Pour répondre précisément à la question, je dirai que si l'évangélisation est, pour un chrétien, la condition de tout redressement profond et durable, les problèmes généraux de la société eux, qu'on le veuille ou non, se traitent dès maintenant au niveau politique. Il faut soutenir tous ceux qui, quelles que soient leurs convictions et leurs motivations, résistent à la dissolution de notre pays. Il n'y a donc absolument pas lieu d'opposer la « nouvelle évangélisation » à une action politique consciente de la vraie nature de ses objectifs. D'ailleurs l'Église ne le fait pas, ne l'a jamais fait, quel qu'ait pu être l'état intellectuel et moral des sociétés auxquelles elle a été confrontée. Et je vois des jeunes autour de moi qui savent parfaitement conjuguer ces deux formes d'action, en étant bien conscients de toutes les distinctions nécessaires.
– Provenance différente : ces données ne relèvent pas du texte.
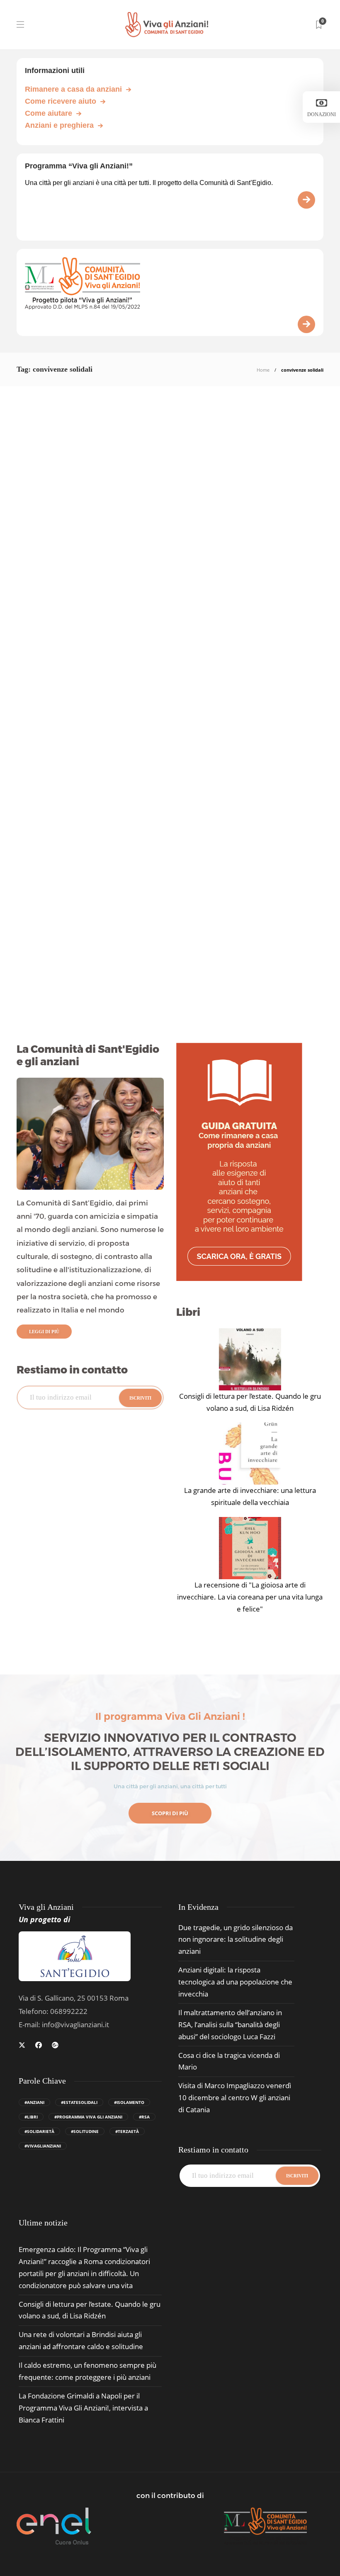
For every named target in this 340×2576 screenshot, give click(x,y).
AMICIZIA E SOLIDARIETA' (217, 526)
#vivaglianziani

Il y aurait encore bien des choses à dire sur cette question, notamment sur la diversité des vocations ou des charismes des uns et des autres, et aussi sur ce que peuvent ou veulent faire les non-chrétiens et les incroyants sincèrement attachés à la bonne marche de leur pays. »

Défendre le principe monarchique tel qu'il existe actuellement eu Europe, n'est-ce pas d'une certaine façon le « trahir » et cela vaut-il même la peine de se battre pour mettre en place un roi qui n'aurait aucun moyen de défendre la simple loi naturelle et qui risquerait d'être obligé d'avaliser l'inacceptable comme cela s'est fait récemment ?

Prince Jean –

« C'est sans doute là où je vais vous rejoindre, mais comme je le disais au début, à ma manière. Vous savez, je ne suis pas à la tête d'un complot visant à renverser la République. Ce que je m'efforce de faire, c'est de me tenir prêt à assumer toutes les circonstances possibles. Mais je ne veux pas attendre passivement qu'elles arrivent. Voilà pourquoi, après plus de dix ans de voyages à l'écoute des Français, j'ai décidé de m'engager. Le premier acte de cet engagement, vous le connaissez, c'est la publication d'un livre, « Un Prince français ». Mon objectif est de contribuer, avec mes moyens, à répandre en France ce que j'appelle « l'esprit de royauté ». L'esprit de royauté, pour moi, consiste à faire ressentir l'être profond de la France. Ce pays est né de circonstances bien particulières, où il est difficile pour un chrétien de ne pas voir le doigt de la Providence. Ses racines chrétiennes sont indubitables, et il faudrait que tous les Français, majoritairement incroyants ou non chrétiens, en prennent conscience et l'admettent comme une réalité incontournable s'ils veulent parvenir à vivre ensemble. Je ne peux m'attarder ici sur tout ce que comporte l'esprit de royauté, mais les valeurs de justice, de véritable liberté, d'humanisme vrai y tiennent une part essentielle. »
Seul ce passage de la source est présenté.